Postby cooran » Sun Mar 27, 2011 6:51 am

For Coffee Drinkers: You know you are addicted to coffee if ...

You grind your coffee beans in your mouth.

You sleep with your eyes open.

You have to watch videos in fast-forward.

The only time you're standing still is during an earthquake.

You can take a picture of yourself from ten feet away without using the timer.

You've worn out your third pair of tennis shoes this week.

Your eyes stay open when you sneeze.

You chew on other people's fingernails.

The nurse needs a scientific calculator to take your pulse.

You're so jittery that people use your hands to blend their margaritas.

You can type sixty words per minute with your feet.

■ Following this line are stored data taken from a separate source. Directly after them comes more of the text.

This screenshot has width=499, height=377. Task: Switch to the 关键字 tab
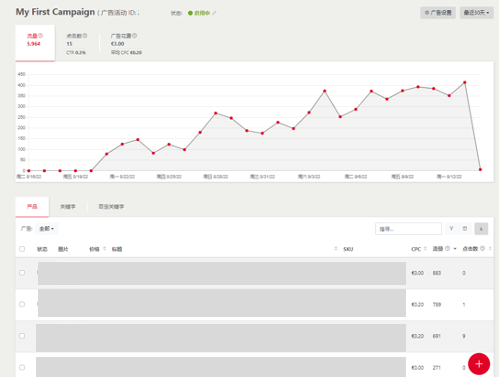(x=68, y=207)
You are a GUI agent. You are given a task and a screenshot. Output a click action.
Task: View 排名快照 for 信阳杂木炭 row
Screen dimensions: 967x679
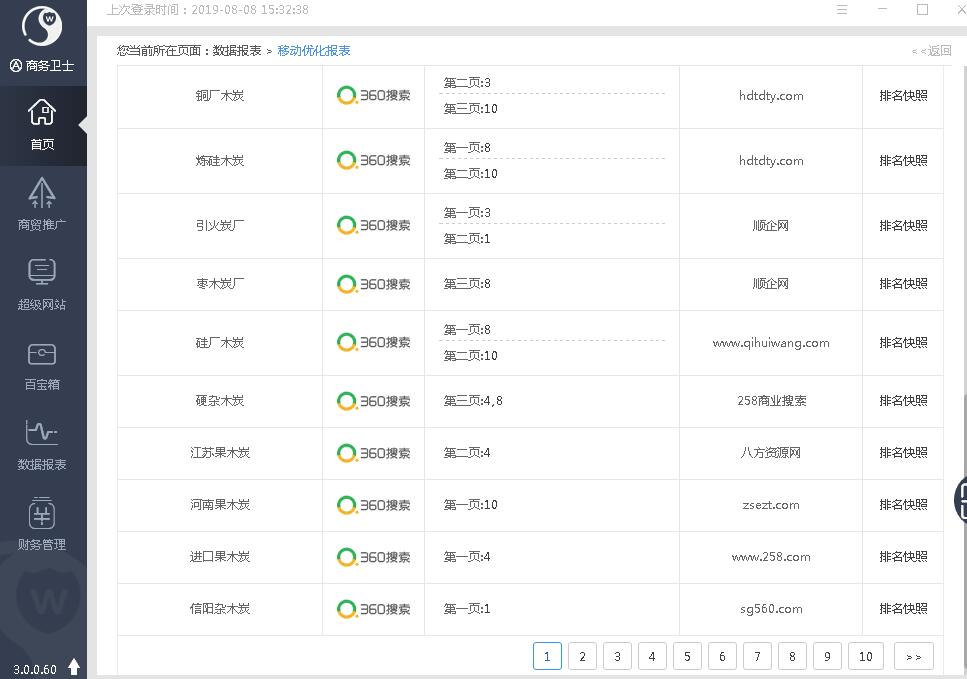pyautogui.click(x=903, y=609)
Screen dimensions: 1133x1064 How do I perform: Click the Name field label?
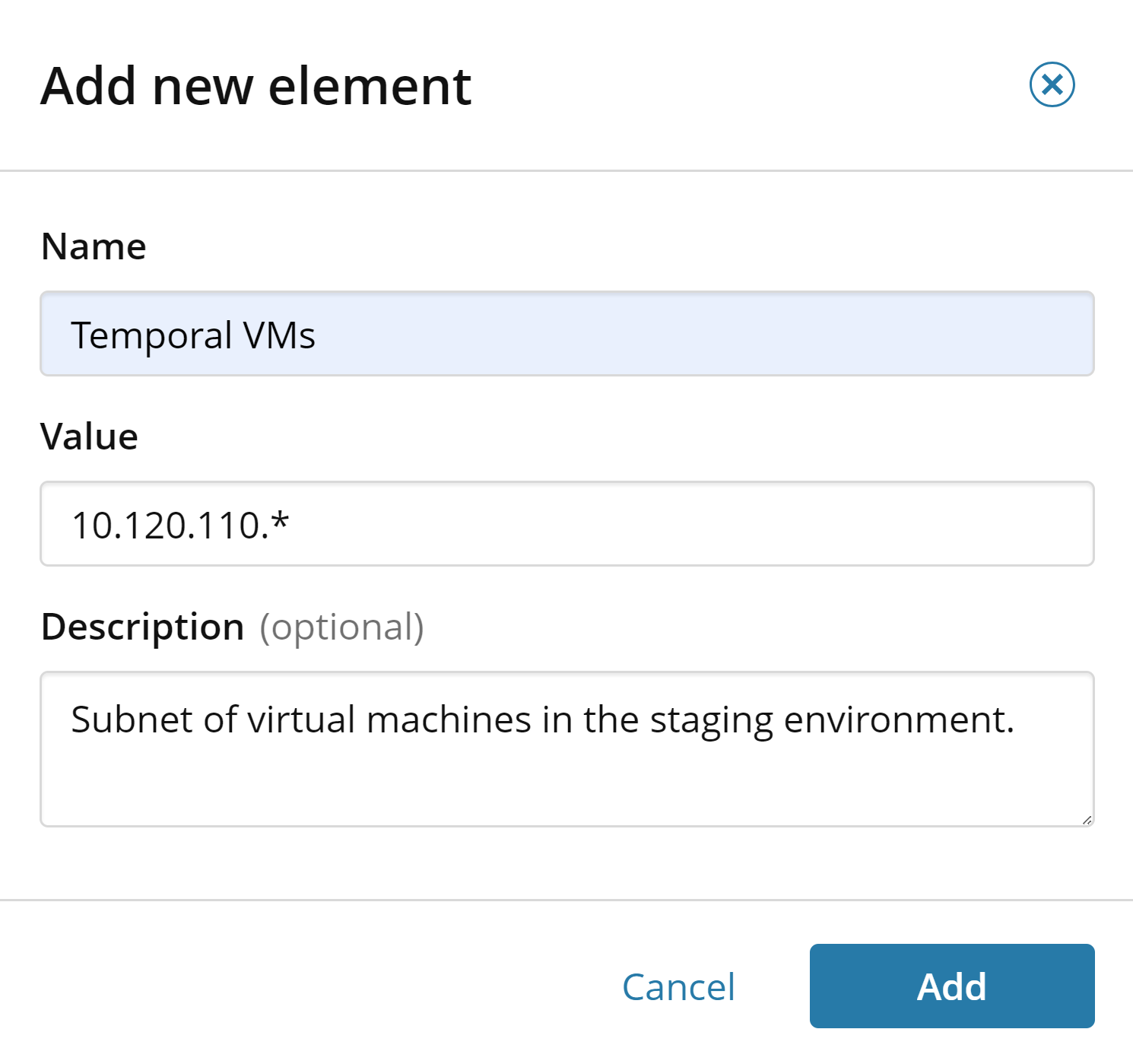(94, 246)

You can jump-start your car without cables.

You don't sweat, you percolate.

You walk twenty miles on your treadmill before you realize it's not plugged in.

You forget to unwrap candy bars before eating them.

You've built a miniature city out of little plastic stirrers.

People get dizzy just watching you.

Instant coffee takes too long.

You channel surf faster without a remote.

You have a picture of your coffee mug on your coffee mug.

You can outlast the Energizer bunny.

You short out motion detectors.

You don't even wait for the water to boil anymore.

Your nervous twitch registers on the Richter scale.

You help your dog chase its tail.

You soak your dentures in coffee overnight.

Your first-aid kit contains two pints of coffee with an I.V. hookup.

You ski uphill.

You get a speeding ticket even when you're parked.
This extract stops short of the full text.